WORK ITEM: Will you quote precisely the lines that run from the top of the material below to the line containing "Terms of Service (283, 2436)", both ends included?
====
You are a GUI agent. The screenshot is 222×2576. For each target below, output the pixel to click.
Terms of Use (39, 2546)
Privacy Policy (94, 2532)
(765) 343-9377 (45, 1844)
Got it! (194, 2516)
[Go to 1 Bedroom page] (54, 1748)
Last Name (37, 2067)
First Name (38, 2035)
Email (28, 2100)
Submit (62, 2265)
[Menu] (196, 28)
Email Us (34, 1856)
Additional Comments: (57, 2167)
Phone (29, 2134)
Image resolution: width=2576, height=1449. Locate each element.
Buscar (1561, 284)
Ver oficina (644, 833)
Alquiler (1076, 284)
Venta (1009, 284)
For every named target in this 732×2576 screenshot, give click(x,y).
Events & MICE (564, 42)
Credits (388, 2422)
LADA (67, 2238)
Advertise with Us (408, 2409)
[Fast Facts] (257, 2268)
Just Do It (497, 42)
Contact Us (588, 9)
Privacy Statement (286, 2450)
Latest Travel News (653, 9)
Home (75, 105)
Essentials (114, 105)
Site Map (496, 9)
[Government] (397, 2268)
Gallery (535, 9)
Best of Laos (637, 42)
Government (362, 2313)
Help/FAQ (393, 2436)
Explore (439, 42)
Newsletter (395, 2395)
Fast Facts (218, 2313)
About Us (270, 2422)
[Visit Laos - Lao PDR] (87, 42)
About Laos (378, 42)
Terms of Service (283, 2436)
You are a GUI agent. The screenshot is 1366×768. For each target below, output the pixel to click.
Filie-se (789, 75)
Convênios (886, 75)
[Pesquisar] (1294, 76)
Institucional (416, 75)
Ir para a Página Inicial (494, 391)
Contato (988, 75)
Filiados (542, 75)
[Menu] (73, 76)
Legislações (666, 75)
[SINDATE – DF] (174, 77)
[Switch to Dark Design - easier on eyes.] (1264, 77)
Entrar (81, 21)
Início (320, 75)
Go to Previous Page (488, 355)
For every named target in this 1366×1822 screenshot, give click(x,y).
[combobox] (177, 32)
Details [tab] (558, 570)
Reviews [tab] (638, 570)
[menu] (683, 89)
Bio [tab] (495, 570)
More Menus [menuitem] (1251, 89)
====
TASK RESULT:
You are a GUI agent. The screenshot is 222×2576. For each target below, output the pixel to click.
Terms of Use (39, 2546)
Privacy Policy (94, 2532)
(765) 343-9377 (45, 1844)
Got it! (194, 2516)
[Go to 1 Bedroom page] (54, 1748)
Last Name (37, 2067)
First Name (38, 2035)
Email (28, 2100)
Submit (62, 2265)
[Menu] (196, 28)
Email Us (34, 1856)
Additional Comments: (57, 2167)
Phone (29, 2134)
Image resolution: width=2576, height=1449. Locate each element.
Buscar (1561, 284)
Ver oficina (644, 833)
Alquiler (1076, 284)
Venta (1009, 284)
For every named target in this 732×2576 screenshot, give click(x,y).
Events & MICE (564, 42)
Credits (388, 2422)
LADA (67, 2238)
Advertise with Us (408, 2409)
[Fast Facts] (257, 2268)
Just Do It (497, 42)
Contact Us (588, 9)
Privacy Statement (286, 2450)
Latest Travel News (653, 9)
Home (75, 105)
Essentials (114, 105)
Site Map (496, 9)
[Government] (397, 2268)
Gallery (535, 9)
Best of Laos (637, 42)
Government (362, 2313)
Help/FAQ (393, 2436)
Explore (439, 42)
Newsletter (395, 2395)
Fast Facts (218, 2313)
About Us (270, 2422)
[Visit Laos - Lao PDR] (87, 42)
About Laos (378, 42)
Terms of Service (283, 2436)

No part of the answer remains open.